• **情報の活用**
1. 句会の入賞発表のうち、「ただ鴨を見ている、作者のその姿がいい。(高橋信之)」を含む箇所から「ましでしょうね。 (祝恵子)」までを一字一句そのまま書き写してください。
2. 句会の入賞発表にある「日差しはすでに明るく、あたたかいように思えても風は冷たい。」という一文を英語に訳してください。
3. 句会の入賞発表をもとに、次の問いに答えてください。
(a) 金賞に選ばれた句の作者は誰ですか。
(b) 高橋信之特選には何句が選ばれていますか。
(c) 「料峭」はどのようなことだと説明されていますか。

• **抜粋本文**

>>>>

■2016年立春ネット句会■
■入賞発表/2016年2月4日
【金賞】
★大鉢に椿をどんと活ける店/祝恵子
椿は、瓶や大鉢に惜しみなく、どんと活けるのが似合う。春が店頭に惜しみなくある。いかにも清潔で活気ある店のたたずまいが想像できる。たっぷりとした椿が春を告げている。(高橋正子)
【銀賞句】
★水揚げてリハビリ室の花菜の黄/柳原美知子
リハビリという根気がいる治療に、気がめいることもあるだろうが、春を先駆けて菜の花が活けてある。水をよく吸い上げて黄色い花をほころばせ、元気だ。それを見るにつけ、励まされる思いだろう。(高橋正子)
【銅賞2句】
★立春や木立の影はまっすぐに/古田敬二
立春の声を聞くと、辺りはどこか、伸びやかな雰囲気になる。木立の影も健やかに真直ぐ伸びている。そのことを、技巧を凝らさず詠んだところにこの句の妙味が生まれている。(高橋正子)
【高橋信之特選/8句】
★いつまでもいつものところ鴨を見て/谷口博望 (満天星)
ただ鴨を見ている、作者のその姿がいい。(高橋信之)
★大鉢に椿をどんと活ける店/祝恵子
春を迎えてのいい句だ。他に言葉を付け加え無くてよい。(高橋信之)
★水揚げてリハビリ室の花菜の黄/柳原美知子
リハビリ室の患者さんに何気なく活けてある花菜、元気を出してくださいとの職員の方の励ましでしょうね。 (祝恵子)
★たんぽぽの咲き初めしを座して見る/祝恵子
ふと気づいた咲初めの路傍のたんぽぽに、思わず足を止め座り込んで見ている様子が目に浮かびます。(高橋秀之)
★節分の豆を家族にそれぞれ買い/髙橋句美子
節分の豆を家族の人数分それぞれに買われた優しい気持ちが見えて、「福は内!」の雰囲気が醸し出された御句です。(佃 康水)
★ふきのとう明るいみどりに刻まれる/高橋句美子
ふきのとうが土を割って花芽をのぞかせる頃となりました。花の開かない内に摘み採り、味噌汁などに散らすため刻めば明るい薄緑が広がり、また香ばしい香りを放ちます。厨に立つ初々しい主婦の姿を想像致します。(佃 康水)
★料峭や手荷物チッキに上京す/桑本栄太郎
「料峭」は、春風が寒く吹くことなのだが、「料峭」としか言いえないような気候である。日差しはすでに明るく、あたたかいように思えても風は冷たい。手荷物をチッキにして、入学や就職で故郷を離れる若者も多いだろう。嬉しさと、不安と、淋しさが混じったような気持を料峭はよく表しているのではないだろうか。(高橋正子)

<<<<

• **提供された記録**

>>>>

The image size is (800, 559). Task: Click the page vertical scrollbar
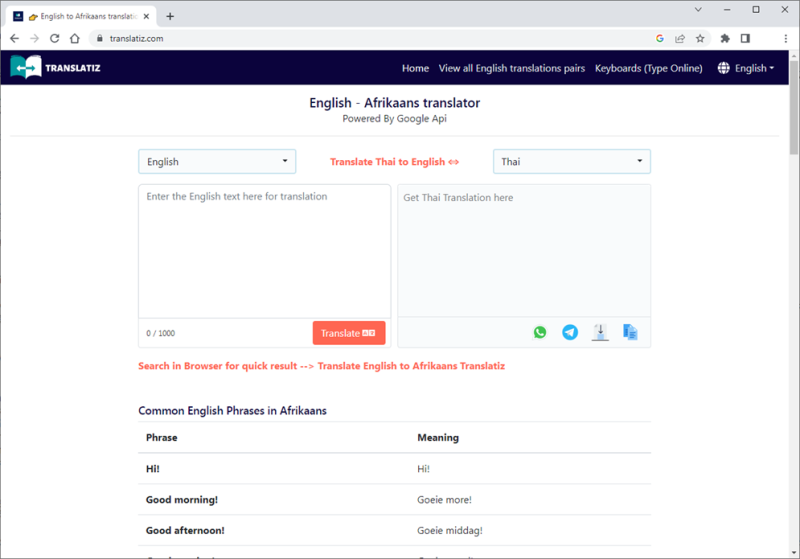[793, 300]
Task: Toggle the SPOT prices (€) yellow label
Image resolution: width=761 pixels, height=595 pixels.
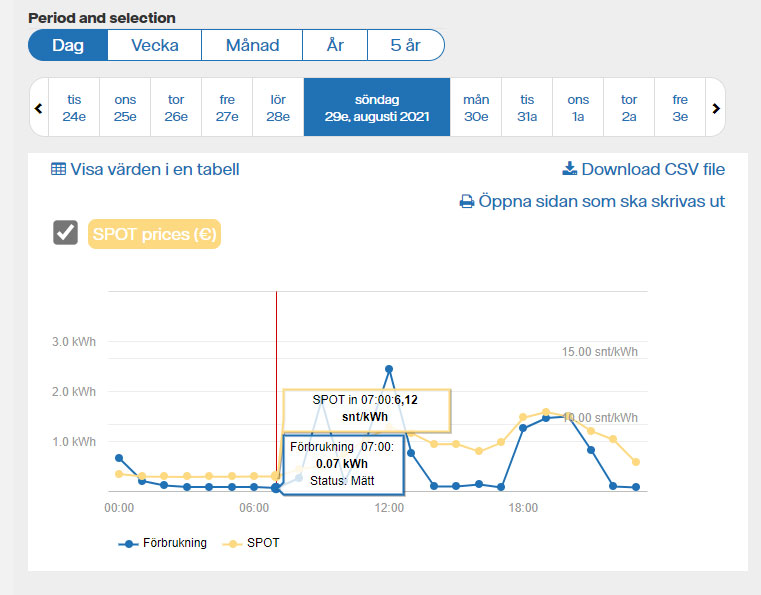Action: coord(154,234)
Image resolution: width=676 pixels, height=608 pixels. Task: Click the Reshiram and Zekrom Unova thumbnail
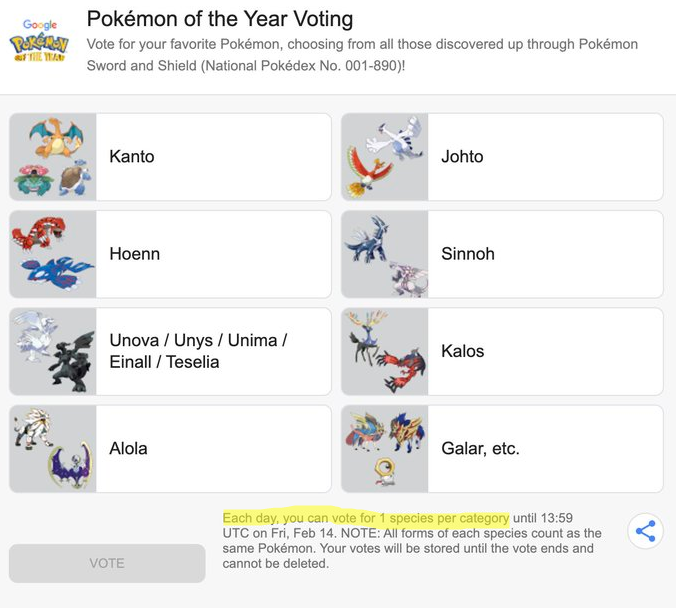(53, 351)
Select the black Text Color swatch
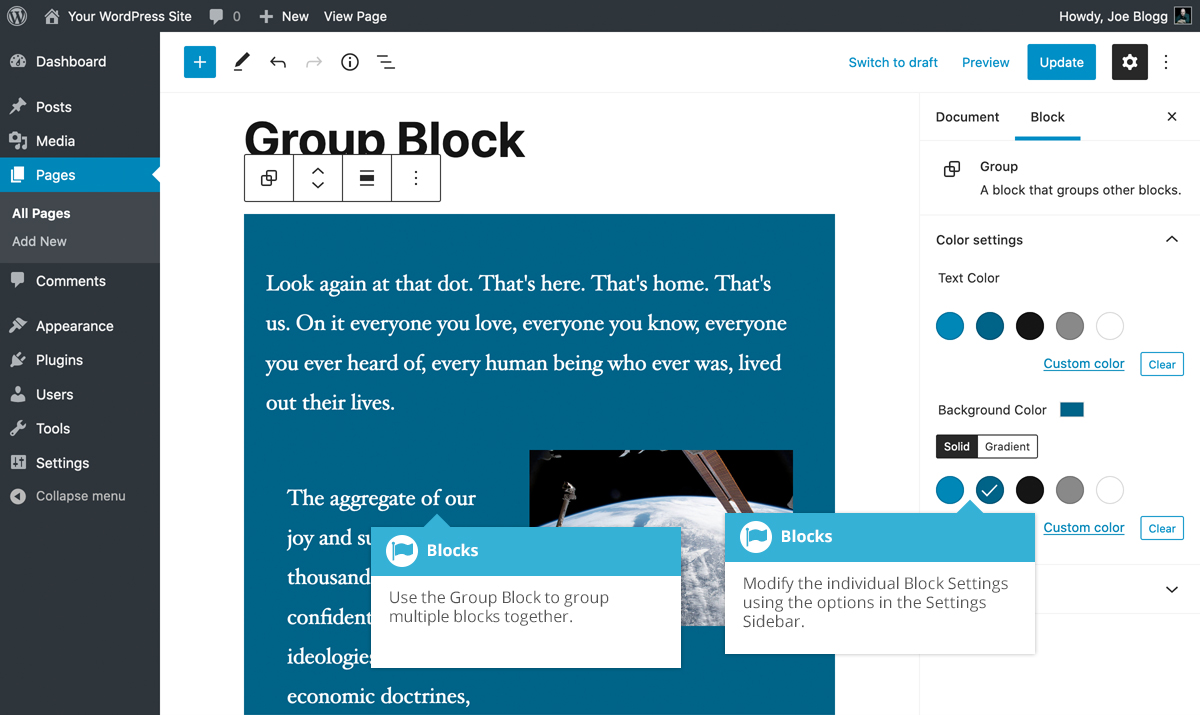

<<<<

• **課題別の解答**
1.
ただ鴨を見ている、作者のその姿がいい。(高橋信之)
★大鉢に椿をどんと活ける店/祝恵子
春を迎えてのいい句だ。他に言葉を付け加え無くてよい。(高橋信之)
★水揚げてリハビリ室の花菜の黄/柳原美知子
リハビリ室の患者さんに何気なく活けてある花菜、元気を出してくださいとの職員の方の励ましでしょうね。 (祝恵子)

2. The sunlight is already bright, and though it seems warm, the wind is cold.

3.
(a) 祝恵子
(b) 8句
(c) 春風が寒く吹くこと